Because of changes within the industry, we now have a more financial-heavy program. This is necessary to keep up with the times and changing commercial real estate trends. Also, it’s great that there are many more undergrads studying real estate now than in prior years. We currently have over 400 undergraduate students in the major where it used to be a quarter of that size!  Another change is that we have WREAA’s online directory, which is a great tool to keep these students engaged with the network.

What has stayed the same?

There is still a passion for the industry. There is more competition around the country now, but we are still regarded as having one of the best Real Estate programs, Alumni Associations and Real Estate Clubs in the nation. The underpinnings of the program have continued; we will always have strong faculty members, lecturers, and guest speakers coming onto campus.

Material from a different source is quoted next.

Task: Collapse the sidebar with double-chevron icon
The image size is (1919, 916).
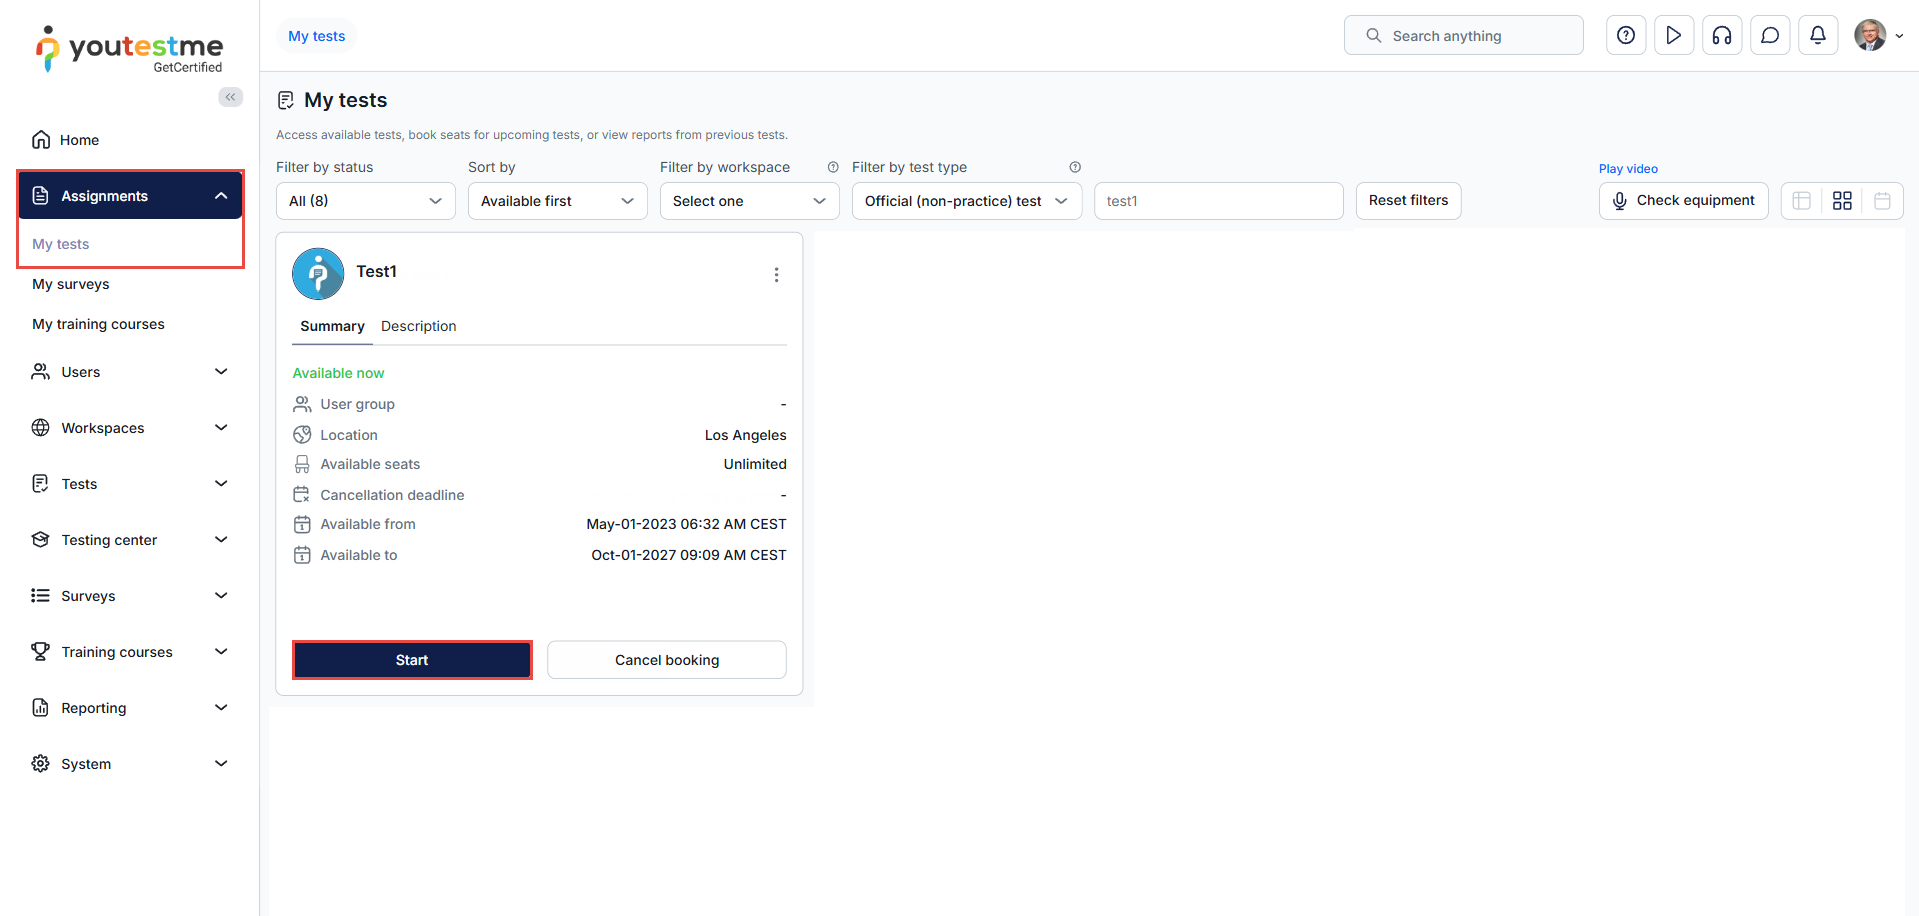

What are your retirement plans?
I’m not sure exactly what I’m going to do because I haven’t had the time to think about it! This job has been my life blood and all encompassing.  Even when I have time off, I’m never off. Retiring is giving me a chance to step back from that. I have had a narrow focus over the last twenty years. Now I will have no more tunnel vision. I can go on a walk and see what’s out there in the world and decide what I want to do.

How will you stay involved within the program?
I will definitely come back and guest lecture, attend Real Estate Club meetings and Graaskamp conferences, and of course attend Alumni Association conferences (someone will have to run speed networking!).

Why should students join the WREAA? Why is this organization so important?
Take advantage of all of this! (Points to the WREAA Directory, aka “the Book”). I encourage students to check out the WREAA alumni directory and reach out to our great alums.  Ask them for 15 minutes of their time to learn about what they do.  While alumni are busy, they always try to find time to help our students.  It is a great way to make connections and learn more about the real estate industry. Why wouldn’t students do this?!

If you could pass on one piece of advice to all students, what would it be?

Get to know your professors!

Also, take advantage of the Wisconsin Real Estate Alumni Association and the Real Estate Club. Show up, take advantage of every guest speaker, every trip, and every opportunity. Do not forsake outside learning because it is just as valuable as what you will learn inside the classroom.